Ce n’est plus simplement un héritage, une donnée biographique, une familiarité, – on pourrait montrer quelque répugnance à y chercher l’explication et l’origine d’une œuvre -, c’est devenu un territoire.
Encore peut-on reprendre la précision qu’apporte Piotr Rawicz dans la postface du Sang du Ciel :

Ce livre n’est pas un document historique.
Si la notion de hasard, (comme la plupart des notions) ne paraîssait pas absurde à l’auteur, il dirait volontiers que toute référence à une époque, un territoire ou un ethnie déterminée est fortuite.
Les événements relatés pourraient surgir en tout lieu et en tout temps dans l’âme de n’importe quelle homme, planète, minéral…

Dans ce royaume maléficié, humain ou animal, qu’importe, Rat = Rat, la métaphore est rabattue sur la littéralité, le sujet se réfracte, devient impersonnel, tout à la fois assume et s’en remet aux faits.
Constamment Orsten Groom prend au mot – ou prend l’image comme on prend au mot -, double le processus de la peinture de sa dégradation procédurière.
La tautologie, les procédés rhétoriques, les associations diverses, la bonne comme la mauvaise foi, même la potacherie, tout sert quant il s’agit de lever et faire venir les figures.
Salir, calomnier, diminuer, affliger deviennent des opérations picturales.
Loin d’être les entreprises d’un mauvais rire, elles portent bien au contraire un rire éthique.
De la même façon qu’il fallait circonscrire le chaos et le mailler pour lui faire rendre gorge de la figure, ce que serre de son lacet l’opportunisme même de la procédure, pourrait bien être la probité.

Autant dire tout instant

1 – Nuit synoptique

Il y a la rutilance et puis il y a la nuit.
La rutilance, c’est la clarté mais confuse d’un palus exubérant où l’on perçoit avant toute chose la multiplicité des excitations, la dissemblance couplée à la vitesse. Une mise sous tension.
C’est avant de rien apercevoir, quand l’ensemble non-regardé est comme un ensemble non-regardable, un pan de totalité où l’on ne discerne rien et qui excède comme la possibilité même de son ordonnancement.
Est-ce que cela a eu lieu, ou est-ce parce que le regard commence expulsé dans le fragmentaire ?
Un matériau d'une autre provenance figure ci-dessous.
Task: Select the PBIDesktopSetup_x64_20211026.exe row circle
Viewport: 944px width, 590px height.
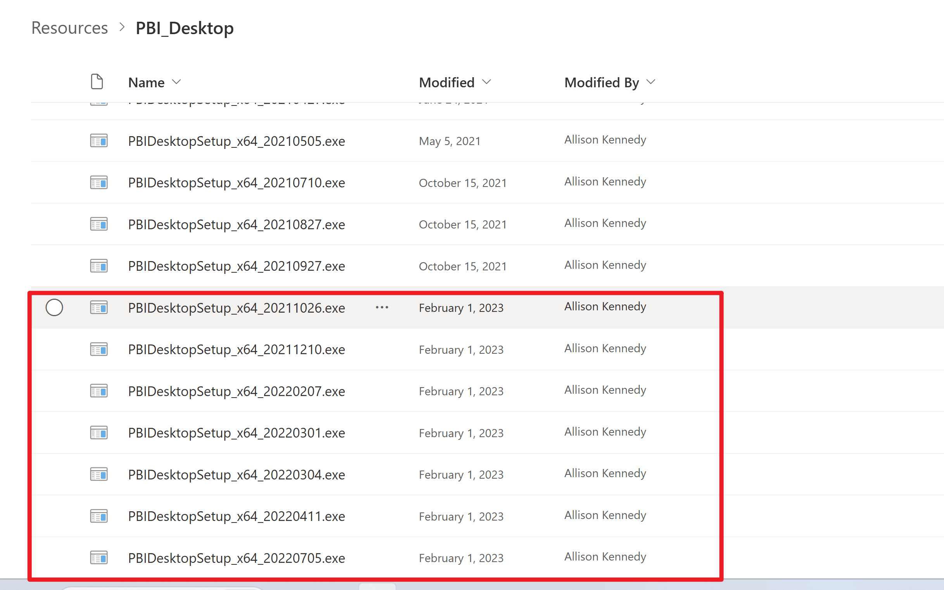Action: 54,307
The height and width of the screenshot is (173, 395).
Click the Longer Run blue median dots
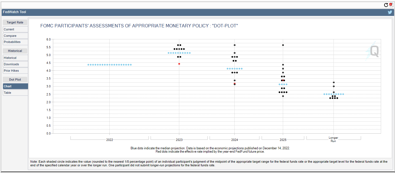pyautogui.click(x=334, y=94)
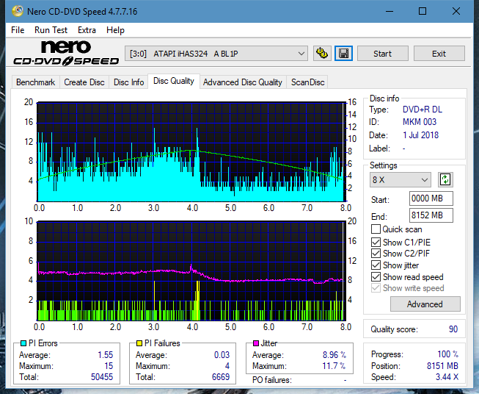This screenshot has width=479, height=394.
Task: Open the drive selection dropdown
Action: point(217,54)
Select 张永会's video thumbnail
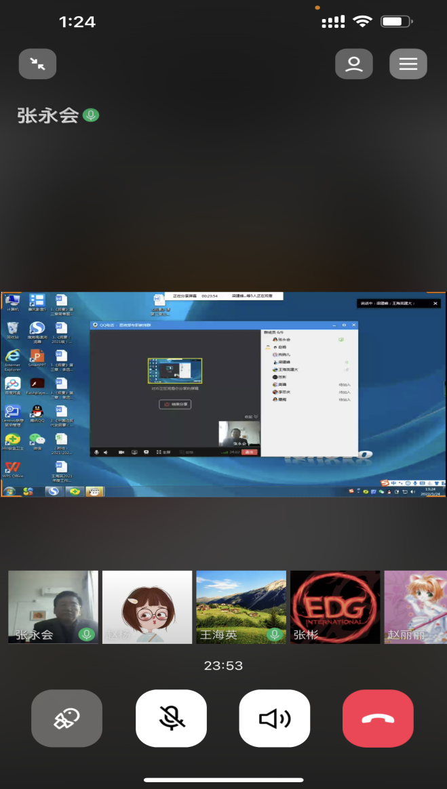Screen dimensions: 447x789 pyautogui.click(x=53, y=606)
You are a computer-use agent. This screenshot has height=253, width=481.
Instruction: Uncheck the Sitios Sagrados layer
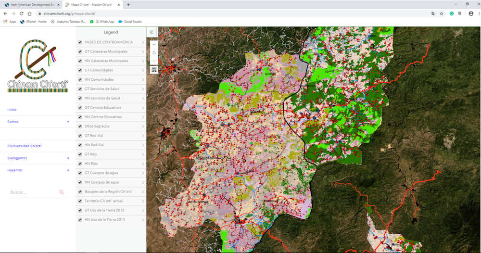click(80, 126)
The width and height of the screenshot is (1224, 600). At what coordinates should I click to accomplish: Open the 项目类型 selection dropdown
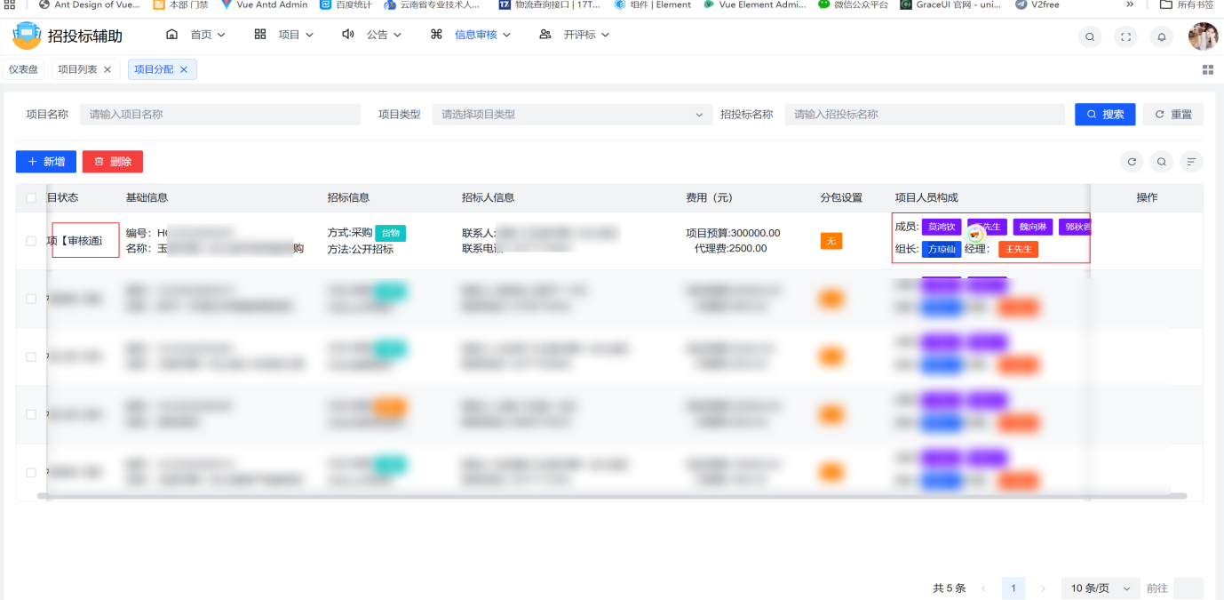(x=572, y=114)
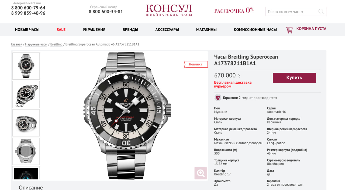Click the Новинка badge
This screenshot has height=190, width=345.
[196, 64]
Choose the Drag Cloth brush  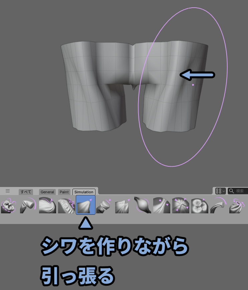coord(47,205)
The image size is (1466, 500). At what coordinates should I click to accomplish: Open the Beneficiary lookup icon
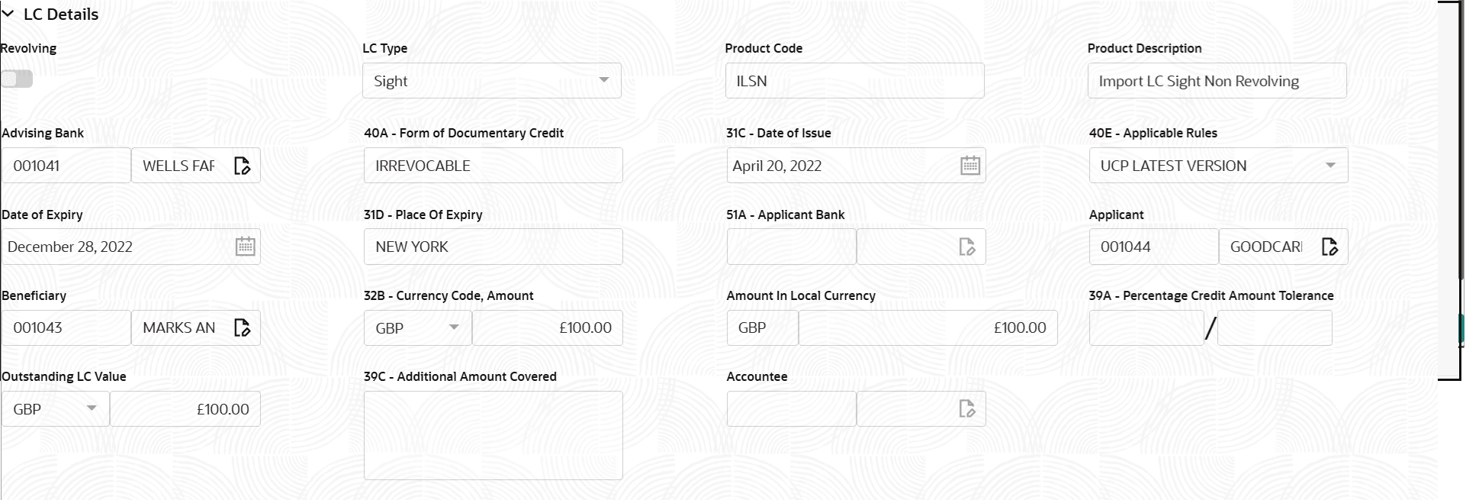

On entre n’importe où dans le tableau, on le parcourt en découvrant une figure puis une autre. Avant, on ne la voyait pas. Elle n’était pas secrète pourtant, ni cachée, mais c’est que chacune rendant l’autre capable d’impuissance, elles sont toutes également incapables de soi.
Le regard passe de l’une à l’autre attiré, appelé par une même couleur ou l’accord qu’elle forme avec sa complémentaire, par une contiguïté, une incongruité ou peut-être un hasard.
Dans le même temps il est toujours délogé, contraint au bougé, à l’enregistrement de ce qui était là déjà, tout aussi exposé, mais qu’il ne voyait pas.
La tension de la continuité et du disparate, qui jamais ne se dément, met en évidence un mode de continuité paradoxale qui implique la division, l’hiatus, et le spasme.
Le permanent aussi est amené à subsister.

De prise en prise le crible peut s’étendre.
Quand tout a été distingué, quand ce qui a été prélevé a été mémorisé, on s’aperçoit que la rutilance initiale est une obscurité et la viscosité, le plat d’une fantasmagorie.
Saisies dans le flash d’une vision synoptique, les figures ont la netteté de spectres. Elles ont désormais livré leurs coordonnées, la toile est comme cartographiée.
La vitesse du marais s’est distribuée dans les délinéations du crible et s’est contractée dans la vibration des figures qui le peuplent et le vertèbrent.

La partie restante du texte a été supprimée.